• やるべきこと:
**a.** 古田織部の茶器をめぐるドラマの紹介文を、二文で要約してください。
**b.** 項目のうち、「Task: Click the Blank template plus icon」を含む行から「click(221, 410)」を含む行まで、すべてをそのまま繰り返してください。

• 抜粋した文章:
══════════════════════════════

そういえば見ていなかった・・・というわけで、拝見。

前回の事件の後、古物商の則夫(中井貴一)と陶芸家・佐輔(佐々木蔵之介)が京都で再会。
着物美人志野(広末涼子)と知り合い、彼女を助けるために、
再び組まれた大がかりなプロジェクトが始まります。
天下一と称された武将茶人・古田織部の幻の茶器を巡って・・・。

問題の織部の茶碗は若干歪みがあって、割れたところを「はたかけ」で修理してあります。
こういうところに、美と価値を見出すというのがなんとも粋ですねえ。

佐輔は前回の物語の後、もう贋作は作らないと心に誓っていたのですが、
大手古美術商のやりたい放題のインチキ商法にもの申すため、
織部の贋作に着手します。

══════════════════════════════

• 演習素材:
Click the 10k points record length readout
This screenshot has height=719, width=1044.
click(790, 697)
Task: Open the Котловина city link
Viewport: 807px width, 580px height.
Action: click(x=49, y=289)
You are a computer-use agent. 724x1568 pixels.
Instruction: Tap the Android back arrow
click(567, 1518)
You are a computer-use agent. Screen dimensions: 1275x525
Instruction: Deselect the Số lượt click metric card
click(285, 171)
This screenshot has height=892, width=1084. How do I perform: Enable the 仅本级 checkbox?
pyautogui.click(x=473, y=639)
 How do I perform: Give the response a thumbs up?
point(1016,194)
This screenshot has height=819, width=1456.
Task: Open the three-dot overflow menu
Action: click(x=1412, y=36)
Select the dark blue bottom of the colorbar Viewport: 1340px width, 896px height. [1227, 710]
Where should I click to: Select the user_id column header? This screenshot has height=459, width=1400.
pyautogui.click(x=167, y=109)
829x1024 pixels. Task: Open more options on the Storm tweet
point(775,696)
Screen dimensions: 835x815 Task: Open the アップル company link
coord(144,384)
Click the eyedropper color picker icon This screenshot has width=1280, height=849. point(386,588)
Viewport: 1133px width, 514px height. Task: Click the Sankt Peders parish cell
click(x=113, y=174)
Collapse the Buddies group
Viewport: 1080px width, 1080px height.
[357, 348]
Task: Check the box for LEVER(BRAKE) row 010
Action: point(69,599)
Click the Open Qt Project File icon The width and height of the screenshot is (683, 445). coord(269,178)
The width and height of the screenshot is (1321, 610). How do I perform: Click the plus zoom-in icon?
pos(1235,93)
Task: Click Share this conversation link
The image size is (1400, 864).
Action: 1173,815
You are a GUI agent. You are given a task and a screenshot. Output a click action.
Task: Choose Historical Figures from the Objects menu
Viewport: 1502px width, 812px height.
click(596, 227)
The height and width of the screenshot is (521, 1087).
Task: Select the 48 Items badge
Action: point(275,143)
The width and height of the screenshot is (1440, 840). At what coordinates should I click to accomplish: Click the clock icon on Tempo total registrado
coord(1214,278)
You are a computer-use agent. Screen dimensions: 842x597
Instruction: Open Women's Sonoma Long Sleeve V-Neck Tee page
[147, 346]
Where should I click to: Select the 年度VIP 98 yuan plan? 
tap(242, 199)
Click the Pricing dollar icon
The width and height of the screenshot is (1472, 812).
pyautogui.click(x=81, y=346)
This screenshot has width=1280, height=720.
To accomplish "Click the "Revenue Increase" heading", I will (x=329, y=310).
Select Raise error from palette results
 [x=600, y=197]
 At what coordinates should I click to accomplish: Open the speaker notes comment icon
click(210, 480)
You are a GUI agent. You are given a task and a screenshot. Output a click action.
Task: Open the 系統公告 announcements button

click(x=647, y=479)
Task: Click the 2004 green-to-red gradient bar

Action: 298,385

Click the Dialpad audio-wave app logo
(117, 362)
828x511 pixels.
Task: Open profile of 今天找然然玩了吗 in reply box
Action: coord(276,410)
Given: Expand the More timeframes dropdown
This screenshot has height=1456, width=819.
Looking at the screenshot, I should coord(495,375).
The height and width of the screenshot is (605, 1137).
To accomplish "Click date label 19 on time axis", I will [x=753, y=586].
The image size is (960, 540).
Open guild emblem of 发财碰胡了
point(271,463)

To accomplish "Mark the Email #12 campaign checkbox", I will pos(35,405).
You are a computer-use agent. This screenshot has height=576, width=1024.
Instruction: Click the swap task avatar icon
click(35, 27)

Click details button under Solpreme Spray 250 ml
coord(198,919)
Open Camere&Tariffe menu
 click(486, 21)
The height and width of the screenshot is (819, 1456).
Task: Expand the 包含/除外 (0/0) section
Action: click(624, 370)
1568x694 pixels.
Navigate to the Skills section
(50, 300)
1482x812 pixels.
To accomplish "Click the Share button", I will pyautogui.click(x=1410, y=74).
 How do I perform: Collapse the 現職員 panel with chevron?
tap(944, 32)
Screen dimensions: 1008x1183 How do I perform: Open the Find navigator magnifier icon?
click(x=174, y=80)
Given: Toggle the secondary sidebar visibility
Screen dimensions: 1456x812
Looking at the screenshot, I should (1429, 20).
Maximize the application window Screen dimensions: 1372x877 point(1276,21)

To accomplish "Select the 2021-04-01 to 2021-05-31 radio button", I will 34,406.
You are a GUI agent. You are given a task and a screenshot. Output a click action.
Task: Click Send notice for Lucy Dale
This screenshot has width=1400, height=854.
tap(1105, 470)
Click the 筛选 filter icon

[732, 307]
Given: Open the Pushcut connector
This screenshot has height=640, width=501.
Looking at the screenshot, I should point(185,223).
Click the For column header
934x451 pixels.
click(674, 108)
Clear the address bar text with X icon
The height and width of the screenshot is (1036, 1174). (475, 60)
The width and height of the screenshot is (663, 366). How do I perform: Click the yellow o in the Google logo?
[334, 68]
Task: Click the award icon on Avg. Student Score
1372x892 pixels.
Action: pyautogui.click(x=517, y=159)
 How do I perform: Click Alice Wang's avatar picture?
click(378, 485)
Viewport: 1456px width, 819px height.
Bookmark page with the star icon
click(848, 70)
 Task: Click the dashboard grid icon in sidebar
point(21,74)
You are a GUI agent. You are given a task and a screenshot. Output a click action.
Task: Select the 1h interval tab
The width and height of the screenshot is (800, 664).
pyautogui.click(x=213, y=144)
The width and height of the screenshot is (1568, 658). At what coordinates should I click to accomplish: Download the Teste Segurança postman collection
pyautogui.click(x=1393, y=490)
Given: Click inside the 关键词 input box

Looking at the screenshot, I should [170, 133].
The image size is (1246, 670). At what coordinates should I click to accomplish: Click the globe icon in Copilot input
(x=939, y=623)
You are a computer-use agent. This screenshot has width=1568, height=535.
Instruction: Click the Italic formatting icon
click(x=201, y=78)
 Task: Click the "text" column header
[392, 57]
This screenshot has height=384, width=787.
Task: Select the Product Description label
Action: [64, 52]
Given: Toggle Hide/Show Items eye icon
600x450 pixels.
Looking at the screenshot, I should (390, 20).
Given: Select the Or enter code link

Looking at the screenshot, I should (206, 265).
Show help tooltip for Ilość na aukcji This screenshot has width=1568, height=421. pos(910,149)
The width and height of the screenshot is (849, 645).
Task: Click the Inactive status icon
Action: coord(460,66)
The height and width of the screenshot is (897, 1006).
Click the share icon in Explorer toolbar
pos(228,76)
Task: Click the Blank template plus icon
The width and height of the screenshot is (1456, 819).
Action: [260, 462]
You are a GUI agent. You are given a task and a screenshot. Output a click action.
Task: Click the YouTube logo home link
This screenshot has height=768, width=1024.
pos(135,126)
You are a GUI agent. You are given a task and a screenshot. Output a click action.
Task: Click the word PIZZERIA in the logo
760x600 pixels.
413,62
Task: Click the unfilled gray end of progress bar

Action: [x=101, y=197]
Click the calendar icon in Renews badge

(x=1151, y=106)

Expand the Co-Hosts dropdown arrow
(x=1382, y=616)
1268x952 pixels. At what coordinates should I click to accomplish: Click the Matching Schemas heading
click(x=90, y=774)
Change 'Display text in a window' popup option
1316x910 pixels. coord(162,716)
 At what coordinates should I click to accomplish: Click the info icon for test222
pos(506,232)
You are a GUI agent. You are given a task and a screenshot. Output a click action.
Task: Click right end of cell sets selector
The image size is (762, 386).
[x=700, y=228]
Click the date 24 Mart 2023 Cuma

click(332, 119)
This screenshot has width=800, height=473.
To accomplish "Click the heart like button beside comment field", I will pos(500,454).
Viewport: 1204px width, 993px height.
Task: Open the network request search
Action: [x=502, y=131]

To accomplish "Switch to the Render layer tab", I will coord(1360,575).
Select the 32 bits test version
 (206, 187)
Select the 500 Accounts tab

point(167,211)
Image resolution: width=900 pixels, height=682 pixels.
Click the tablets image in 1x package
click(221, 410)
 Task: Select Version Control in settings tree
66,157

══════════════════════════════

• 演習の結果:
**a.** 古物商の則夫と陶芸家の佐輔が京都で再会し、着物美人の志野を助けるために、古田織部の幻の茶器をめぐる大がかりなプロジェクトが始まる。前回の後にもう贋作は作らないと誓っていた佐輔だが、大手古美術商のインチキ商法にもの申すため、織部の贋作に着手する。

**b.**
Task: Click the Blank template plus icon
The width and height of the screenshot is (1456, 819).
Action: [260, 462]
You are a GUI agent. You are given a task and a screenshot. Output a click action.
Task: Click the YouTube logo home link
This screenshot has height=768, width=1024.
pos(135,126)
You are a GUI agent. You are given a task and a screenshot. Output a click action.
Task: Click the word PIZZERIA in the logo
760x600 pixels.
413,62
Task: Click the unfilled gray end of progress bar

Action: [x=101, y=197]
Click the calendar icon in Renews badge

(x=1151, y=106)

Expand the Co-Hosts dropdown arrow
(x=1382, y=616)
1268x952 pixels. At what coordinates should I click to accomplish: Click the Matching Schemas heading
click(x=90, y=774)
Change 'Display text in a window' popup option
1316x910 pixels. coord(162,716)
 At what coordinates should I click to accomplish: Click the info icon for test222
pos(506,232)
You are a GUI agent. You are given a task and a screenshot. Output a click action.
Task: Click right end of cell sets selector
The image size is (762, 386).
[x=700, y=228]
Click the date 24 Mart 2023 Cuma

click(332, 119)
This screenshot has width=800, height=473.
To accomplish "Click the heart like button beside comment field", I will pos(500,454).
Viewport: 1204px width, 993px height.
Task: Open the network request search
Action: [x=502, y=131]

To accomplish "Switch to the Render layer tab", I will coord(1360,575).
Select the 32 bits test version
 (206, 187)
Select the 500 Accounts tab

point(167,211)
Image resolution: width=900 pixels, height=682 pixels.
Click the tablets image in 1x package
click(221, 410)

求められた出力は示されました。